Ich war zwar schon oft im Duisburger Landschaftspark, doch das letzte Mal ist lange her. Während ich über den feinen Kiesweg laufe, erinnere ich mich an heiße Sommertage, als ich auf den Hochofen stieg und dort oben, vom Wind angepustet, bewunderte, wie sehr sich die Natur diesen Ort zurückerobert hat.

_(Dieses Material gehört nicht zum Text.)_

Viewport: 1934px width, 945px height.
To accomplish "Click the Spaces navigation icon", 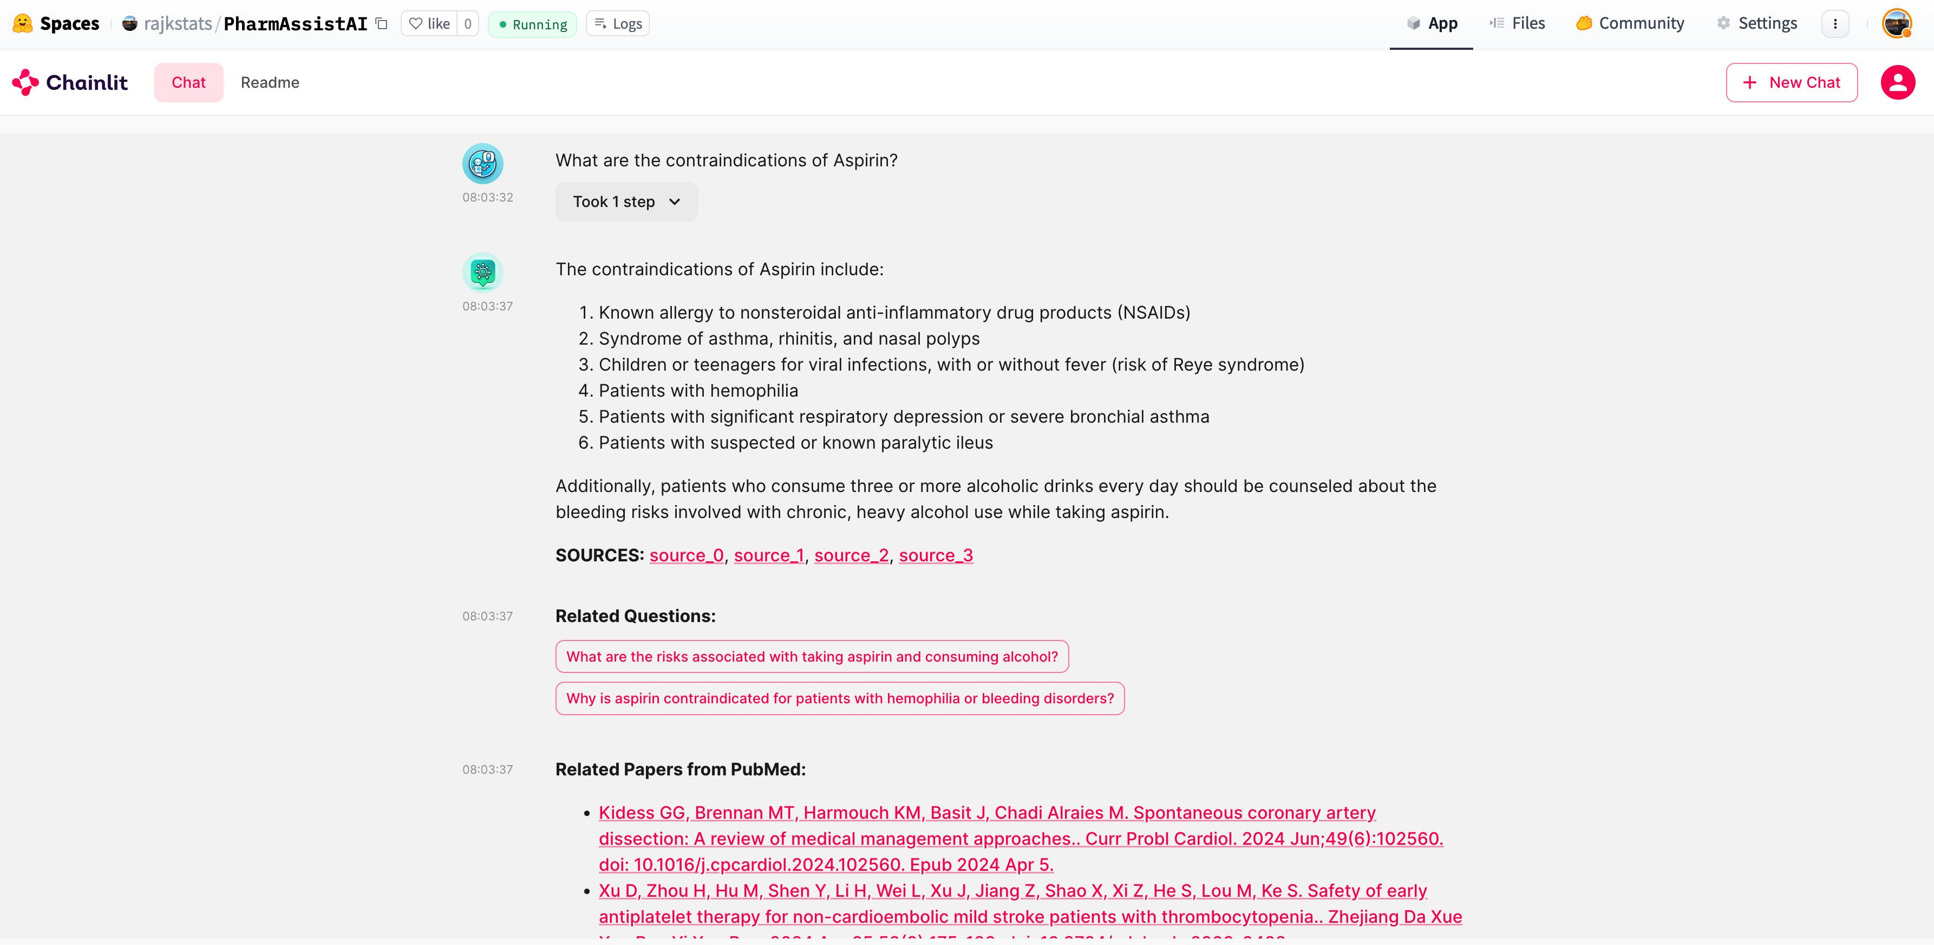I will [23, 23].
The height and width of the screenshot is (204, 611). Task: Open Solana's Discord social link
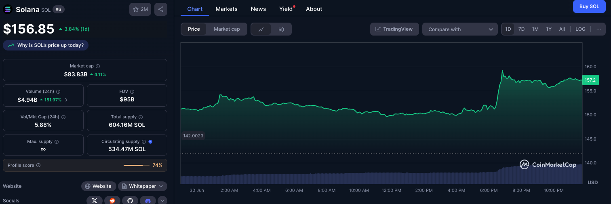[148, 200]
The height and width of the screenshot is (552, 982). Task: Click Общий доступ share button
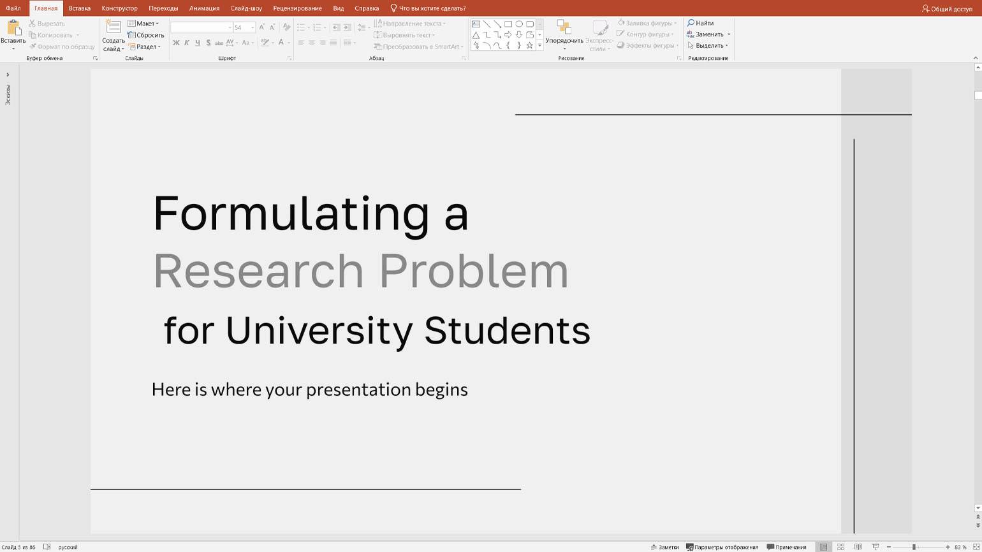(947, 9)
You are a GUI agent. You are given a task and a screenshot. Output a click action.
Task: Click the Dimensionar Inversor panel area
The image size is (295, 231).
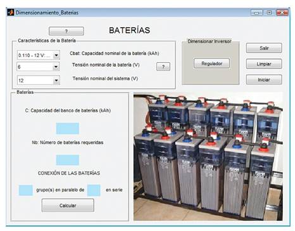pos(211,63)
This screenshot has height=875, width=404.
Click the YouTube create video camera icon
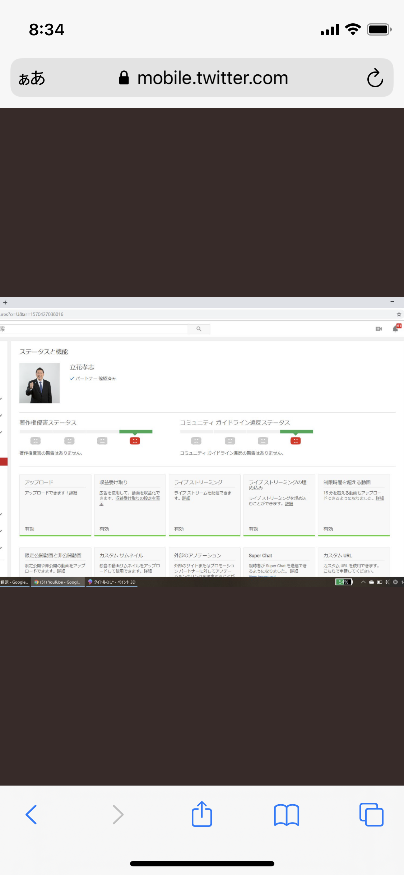(379, 329)
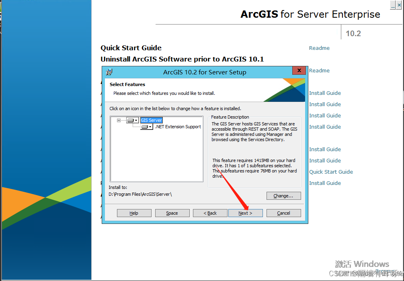This screenshot has width=404, height=281.
Task: Open Help from the setup dialog
Action: pyautogui.click(x=134, y=213)
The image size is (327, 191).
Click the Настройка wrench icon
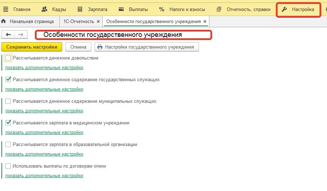(284, 9)

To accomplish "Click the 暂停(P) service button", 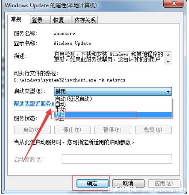I will click(x=112, y=130).
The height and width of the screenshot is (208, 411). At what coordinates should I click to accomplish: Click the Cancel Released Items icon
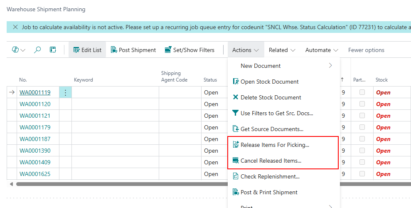236,161
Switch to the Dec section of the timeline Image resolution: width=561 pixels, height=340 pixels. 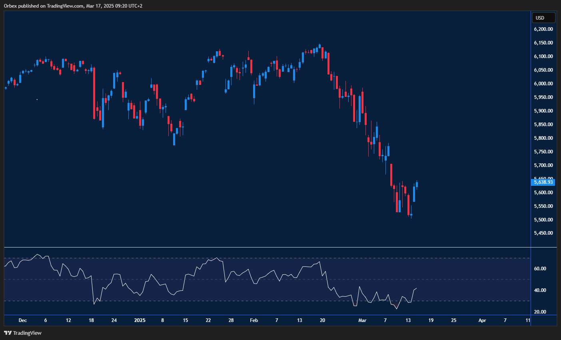pyautogui.click(x=22, y=320)
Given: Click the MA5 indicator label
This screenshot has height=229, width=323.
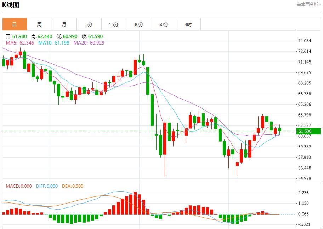Looking at the screenshot, I should point(20,43).
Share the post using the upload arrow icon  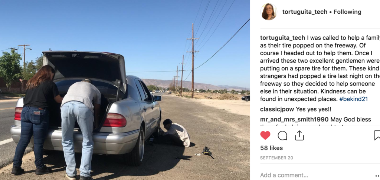coord(299,136)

Erst später kommt mir der Gedanke, dass sich in der Musik von Nils Frahm etwas Ähnliches vollzieht: Seine elektronischen Klänge erobern sich die Geräusche der Natur zurück. Es ist eine Sprache, die von irgendwo anders herkommt, direkt aus den schwarzen Tiefen des Universums wie hellstrahlende Lichtpunkte, und von dort aus direkt ins Hirn.
So sitze ich inmitten der anderen Zuhörer auf der Tribüne, schließe die Augen und habe das Gefühl, vollständig allein hier zu sein, in der stählernen Umgebung der Gießhalle, wo die Ziegelsteine so eigenartig übereinandergestapelt sind, dass die Mauer luftig-leicht wirkt, und wo ein gigantisches Dach wie eine Wasserrutsche den Übergang zwischen innen und außen bildet. Ich genieße die Musik, lasse los, lasse mich einfach fallen.
Um mich herum wird der Himmel immer dunkler. Ein Stern funkelt direkt neben dem Schornstein des Hochofens. Das Grundrauschen des Duisburger Landschaftsparks vermischt sich mit den bewegenden Akkorden der Instrumente: Das entfernte Kreischen spielender Kinder wird zu instinktgetriebenen Tierrufen, ein entferntes Feuerwerk knallt bedrohlich in die Harmonien, das Wispern in der Reihe vor mir verstärkt die Vibration des Sounds.
Alles verbindet sich zu einem Gesamtklang, der mich in eine Art meditativen Zustand versetzt. Ich weiß nicht, welches Instrument es ist, das im Licht der Scheinwerfer golden schimmert und sich unaufhörlich dreht – doch ich kann den neoklassischen Klängen lauschen und über meine Gänsehaut staunen. (Später erfahre ich, dass es sich um eine Glasharmonika handelt.)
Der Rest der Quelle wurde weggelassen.